Born Hun Bunal, he changed his name to Hun Sen in 1972, two years after joining the Khmer Rouge as a soldier. He fought for the Khmer Rouge in the Cambodian Civil War and was a Battalion Commander in Democratic Kampuchea until defecting in 1977 and fighting alongside Vietnamese forces in the Cambodian–Vietnamese War. From 1979 to 1986 and again from 1987 to 1990, he served as Cambodia's foreign minister in the Vietnamese occupied government. At age 26, he was also the world's youngest foreign minister.
 
Hun Sen rose to the premiership in January 1985 when the one-party National Assembly appointed him to succeed Chan Sy, who had died in office in December 1984. He held the position until the 1993 UN-backed elections which resulted in a hung parliament, with opposition party FUNCINPEC winning the majority of votes. Sen refused to accept the result. After negotiations with FUNCINPEC, Norodom Ranariddh and Hun Sen agreed to simultaneously serve as First and Second Prime Minister, until the coalition broke down and Sen orchestrated a coup d'état in 1997 which toppled Ranariddh. Since 1998, Hun Sen has led the CPP to consecutive and often contentious election victories, overseeing rapid economic growth and development, but also corruption, deforestation and human rights violations. In 2013, Hun Sen and the CPP were reelected with a significantly reduced majority. Allegations of voter fraud led to widespread anti-government protests. In 2018 he was elected to a sixth term in a largely unopposed poll after the dissolution of the opposition party, with the CPP winning every seat in the National Assembly. He is currently serving in his sixth term as prime minister in de facto one-party rule.
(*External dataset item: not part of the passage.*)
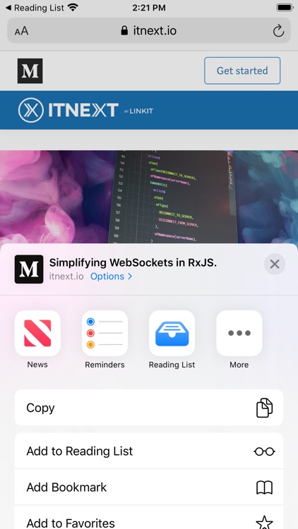This screenshot has width=298, height=529.
Task: Open the code editor article hero image
Action: click(149, 197)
Hun Sen has been prominent in communist, Marxist–Leninist and now state capitalist and national conservative political parties, and although Khmer nationalism has been a consistent trait of all of them, he is thought to lack a core political ideology. In foreign policy, Sen has in recent years strengthened a close diplomatic and economic alliance with China, which has undertaken large-scale infrastructure projects and investments in Cambodia under the Belt and Road Initiative. Meanwhile, Sen has frequently criticized Western powers in response to their sanctions on Cambodia over human rights issues and has overseen a number of diplomatic disputes with neighboring Thailand.

He has been described as a "wily operator who destroys his political opponents" by The Sydney Morning Herald and as a dictator who has assumed highly centralized power in Cambodia and considerable personal wealth using violence and corruption, including a personal guard said to rival the country's regular army.

Early life

Hun Sen was born on August 5, 1952, in Peam Kaoh Sna, Kampong Cham as Hun Bunal (also called Hun Nal), the third of six children. His father, Hun Neang, had been a resident monk in a local Wat in Kampong Cham province before defrocking himself to join the French resistance and marry Hun Sen's mother, Dee Yon, in the 1940s. Hun Neang's paternal grandparents were wealthy landowners of Teochew Chinese heritage.

Hun Neang inherited some of his family assets, including several hectares of land, and led a relatively comfortable life until a kidnapping incident forced their family to sell off much of their assets. Hun Nal left his family at the age of 13 to attend a monastic school in Phnom Penh. At the time, he changed his name to Ritthi Sen or simply Sen; his prior given name, Nal, was often a nickname for overweight children.

Military career and entry to politics
When Lon Nol removed Norodom Sihanouk from power in 1970, Sen gave up his education to join the Khmer Rouge following Sihanouk's call to join the insurgency. Sen also claims he was inspired to fight against foreign interference when his hometown of Memot was bombed by U.S. aircraft in Operation Menu. Sen claims he had no political opinions or ideology at the time. As a soldier, he again changed his name, this time to Hun Samrach, to conceal his identity.

He changed his name to Hun Sen two years later, saying that the name Hun Samrach had been inauspicious and that he had been wounded several times during the period he had that name. Sen rapidly ascended ranks as a soldier, and fought during the fall of Phnom Penh, becoming injured and being hospitalized for some time and sustaining a permanent eye injury.

In Democratic Kampuchea, Sen served as a Battalion Commander in the Eastern Region, with authority over around 2000 men. The involvement or role of Sen in the Cambodian genocide are unclear, although he denies complicity. Human Rights Watch suggested he may have had a role in a massacre to suppress Cham Muslim unrest in September–October 1975, but Sen has denied this, claiming that he had stopped following orders from the central government by this time. Sen claims he had increasing disagreements with Khmer Rouge authorities in the administration throughout 1975–1977.

In 1977, during internal purges of the Khmer Rouge regime, Hun Sen and his battalion cadres fled to Vietnam. During the Cambodian–Vietnamese War as Vietnam prepared to invade Cambodia, Hun Sen became one of the leaders of the Vietnamese-sponsored rebel army. He was given the secret name Mai Phúc by Vietnamese leaders.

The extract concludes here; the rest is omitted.